December 10, 2019

Federal Circuit Court Decisions For Week Ending November 15, 2019

In re Copeland-Smith, No. 2018-1968 (November 12, 2019) (nonprecedential); Trademark Application No. 85/498,107.

Key point(s):

  • Generic terms are generally not enough to distinguish a mark from another mark.
  • Evidence of third-party use bears on the strength of a mark, but the third-party use must be in a related field of use.

Galperti, Inc. v. Galperti S.R.L., No. 2019-1150 (November 13, 2019) (nonprecedential); Trademark Reg. No. 3,411,812

Key point(s):

  • In a claim for fraud on the Trademark Office, a “substantially exclusive” use does not merely involve any other use of the mark, but the use of the mark has to be “significant.”
  • Columbia Sportswear N.A., Inc. v. Seirus Innovative Accessories, Inc., Nos. 2018-1329, 2018-1331, 2018-1728 (November 13, 2019) (precedential) (3-0); Patent Nos. 8,453,270, D657,093

    Key point(s): 

    • While the district court can find waiver based on litigation conduct, it can excuse waiver because of an intervening change in the law.

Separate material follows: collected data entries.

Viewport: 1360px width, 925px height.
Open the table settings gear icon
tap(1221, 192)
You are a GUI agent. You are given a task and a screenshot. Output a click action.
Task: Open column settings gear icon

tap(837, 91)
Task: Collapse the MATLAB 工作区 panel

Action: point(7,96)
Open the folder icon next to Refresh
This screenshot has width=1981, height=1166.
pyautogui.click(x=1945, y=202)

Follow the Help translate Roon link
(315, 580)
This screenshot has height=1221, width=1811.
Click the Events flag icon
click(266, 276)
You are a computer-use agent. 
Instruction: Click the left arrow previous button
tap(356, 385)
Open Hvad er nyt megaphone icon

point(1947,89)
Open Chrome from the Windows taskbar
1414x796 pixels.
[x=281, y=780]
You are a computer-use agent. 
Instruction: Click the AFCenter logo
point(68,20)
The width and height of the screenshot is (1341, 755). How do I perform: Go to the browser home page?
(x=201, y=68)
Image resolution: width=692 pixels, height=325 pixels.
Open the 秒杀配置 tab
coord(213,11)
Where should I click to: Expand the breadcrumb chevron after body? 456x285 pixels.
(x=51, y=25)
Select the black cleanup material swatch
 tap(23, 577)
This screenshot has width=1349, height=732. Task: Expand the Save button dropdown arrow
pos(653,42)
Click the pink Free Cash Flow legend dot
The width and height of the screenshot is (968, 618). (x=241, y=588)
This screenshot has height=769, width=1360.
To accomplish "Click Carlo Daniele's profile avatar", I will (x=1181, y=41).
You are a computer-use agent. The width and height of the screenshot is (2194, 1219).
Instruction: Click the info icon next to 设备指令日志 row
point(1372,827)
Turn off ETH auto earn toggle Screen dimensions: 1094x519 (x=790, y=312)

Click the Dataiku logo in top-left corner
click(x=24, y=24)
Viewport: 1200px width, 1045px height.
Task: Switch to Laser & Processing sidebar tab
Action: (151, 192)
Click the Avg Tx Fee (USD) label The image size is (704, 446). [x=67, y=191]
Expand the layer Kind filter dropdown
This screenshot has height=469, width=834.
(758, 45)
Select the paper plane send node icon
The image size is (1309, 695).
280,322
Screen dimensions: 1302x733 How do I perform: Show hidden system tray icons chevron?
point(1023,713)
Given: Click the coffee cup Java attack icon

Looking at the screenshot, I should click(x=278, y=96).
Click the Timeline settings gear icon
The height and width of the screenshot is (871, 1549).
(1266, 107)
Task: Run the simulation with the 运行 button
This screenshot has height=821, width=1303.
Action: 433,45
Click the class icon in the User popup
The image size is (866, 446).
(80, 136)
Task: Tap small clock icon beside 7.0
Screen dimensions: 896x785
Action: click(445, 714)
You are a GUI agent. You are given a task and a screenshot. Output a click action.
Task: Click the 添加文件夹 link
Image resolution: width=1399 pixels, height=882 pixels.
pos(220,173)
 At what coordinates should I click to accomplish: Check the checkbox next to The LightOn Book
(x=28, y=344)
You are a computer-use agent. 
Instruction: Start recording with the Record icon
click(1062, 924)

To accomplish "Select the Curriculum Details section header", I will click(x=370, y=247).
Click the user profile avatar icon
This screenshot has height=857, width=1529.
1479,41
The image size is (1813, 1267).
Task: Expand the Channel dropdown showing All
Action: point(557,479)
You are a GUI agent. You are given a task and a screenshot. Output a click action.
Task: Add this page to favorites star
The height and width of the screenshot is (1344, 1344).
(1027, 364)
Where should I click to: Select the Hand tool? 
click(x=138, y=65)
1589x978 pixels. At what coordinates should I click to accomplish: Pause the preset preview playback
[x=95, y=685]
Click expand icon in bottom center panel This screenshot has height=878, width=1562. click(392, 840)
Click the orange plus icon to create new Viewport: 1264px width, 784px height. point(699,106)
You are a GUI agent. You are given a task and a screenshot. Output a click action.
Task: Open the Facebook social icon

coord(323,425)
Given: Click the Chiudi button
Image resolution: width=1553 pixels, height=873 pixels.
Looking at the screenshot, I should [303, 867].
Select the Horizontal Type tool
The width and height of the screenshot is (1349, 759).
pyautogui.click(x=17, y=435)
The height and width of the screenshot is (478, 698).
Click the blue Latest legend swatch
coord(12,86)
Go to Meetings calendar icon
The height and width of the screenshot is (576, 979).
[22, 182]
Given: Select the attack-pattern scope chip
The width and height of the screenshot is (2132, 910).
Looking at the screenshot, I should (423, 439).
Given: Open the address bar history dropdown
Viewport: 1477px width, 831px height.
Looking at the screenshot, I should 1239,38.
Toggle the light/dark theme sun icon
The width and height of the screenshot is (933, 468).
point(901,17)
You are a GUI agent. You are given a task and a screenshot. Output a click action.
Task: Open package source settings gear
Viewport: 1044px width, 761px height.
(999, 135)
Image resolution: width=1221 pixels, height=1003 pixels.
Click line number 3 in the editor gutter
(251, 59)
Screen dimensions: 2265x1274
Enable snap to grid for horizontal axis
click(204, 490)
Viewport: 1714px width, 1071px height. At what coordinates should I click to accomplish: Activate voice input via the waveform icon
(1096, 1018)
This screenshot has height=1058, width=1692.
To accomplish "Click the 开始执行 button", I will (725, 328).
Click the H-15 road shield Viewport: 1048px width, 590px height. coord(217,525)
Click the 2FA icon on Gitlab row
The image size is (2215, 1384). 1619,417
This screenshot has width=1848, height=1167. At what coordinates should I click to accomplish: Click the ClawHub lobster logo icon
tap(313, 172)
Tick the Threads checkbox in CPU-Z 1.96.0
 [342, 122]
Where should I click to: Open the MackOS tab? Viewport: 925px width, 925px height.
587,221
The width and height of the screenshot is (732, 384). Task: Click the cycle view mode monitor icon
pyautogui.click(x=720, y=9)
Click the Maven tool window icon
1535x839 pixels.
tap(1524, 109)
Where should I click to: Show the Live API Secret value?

    Koninklijke KPN N.V. v. Gemalto M2M GMBH., Nos. 2018-1863, 2018-1864, 2018-1865 (November 15, 2019) (precedential) (3-0); Patent Nos. 6,212,662

    Key point(s):

    • A claim directed to improving the functionality of one tool (e.g., error checking device) in an existing system (e.g., data transmission error detection system) does not necessarily need to recite how that tool is applied in the overall system (e.g., to perform error detection) to constitute a technological improvement that is patent-eligible.